Can you say they _don't_ transit? They say the planets were detected by analyzing star wobbles, which doesn't necessarily mean that the planets don't transit, just that it's not how they were detected.
I guess you're right. I know there aren't any observed transits, but I also don't know what the current constraints from monitoring the star's brightness for transit is (the star is actually so bright that it becomes hard to monitor for planet transits).
However, we have a good prior on the inclination of these planets, because we know the inclination of the dust disk around the star (https://www.scientificamerican.com/article/tau-ceti-s-dust-b...), and it is likely the planets are at a similar inclination. Because the disk isn't edge on, the planets also likely aren't, and won't transit.
"Wobble" is perhaps a imprecise term. What is actually measured is the doppler shift of a spectral line in the star. In other words, you are measuring the velocity of the star in the radial direction (towards and away from the Earth). By measuring how the velocity changes over time, you can get a orbital period for the planet. By measuring the magnitude of the velocity change, you can get a lower bound on the mass of the planet. It is only a lower bound as depending on the orbital inclination, some of the movement will be in the perpendicular direction (back and forth on the sky). We are unable to measure this movement precisely enough to detect (in most cases).
Seems like it would have to be. If you've worked out from the wobble what the mass and orbit are it would stand to reason you've either calculated or at least stated an assumption regarding the inclination.
But shouldn't they have _some_ upper bound ? I guess for example that it's unlikely they are larger than 100 Earth masses since they call them Earth-sized.
Well it doesn't transit from our point of view, so yes, I think he can say that as the observer.
"In astronomy, a transit or astronomical transit is the phenomenon of at least one celestial body appearing to move across the face of another celestial body, hiding a small part of it, as seen by an observer at some particular vantage point."[0]
I understand that. I guess I don't know how small we can reliably view transits. We can certainly see large planet transits.
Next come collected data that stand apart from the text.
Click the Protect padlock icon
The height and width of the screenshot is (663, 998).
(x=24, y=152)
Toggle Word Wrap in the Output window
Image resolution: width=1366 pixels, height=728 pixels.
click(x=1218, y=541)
Perhaps planets of this size are too small to view at this distance/ with this star type with our current technology. Just because we haven't observed a transit doesn't mean the transit isn't happening. But again, I don't really know this specific circumstance.
Actually this star is not in the Kepler Field, and it is also too bright for Kepler. Even most ground based telescopes looking for transits probably haven't bothered looking at it, due to its brightness.
Thanks, I had no idea Kepler was under these constraints.
I'd expect it's easier to measure at the brighter stars. Maybe calibrating the instrument for the weaker stars makes it "overload" for a really bright ones?
However, we have a good prior on the inclination of these planets, because we know the inclination of the dust disk around the star (https://www.scientificamerican.com/article/tau-ceti-s-dust-b...), and it is likely the planets are at a similar inclination. Because the disk isn't edge on, the planets also likely aren't, and won't transit.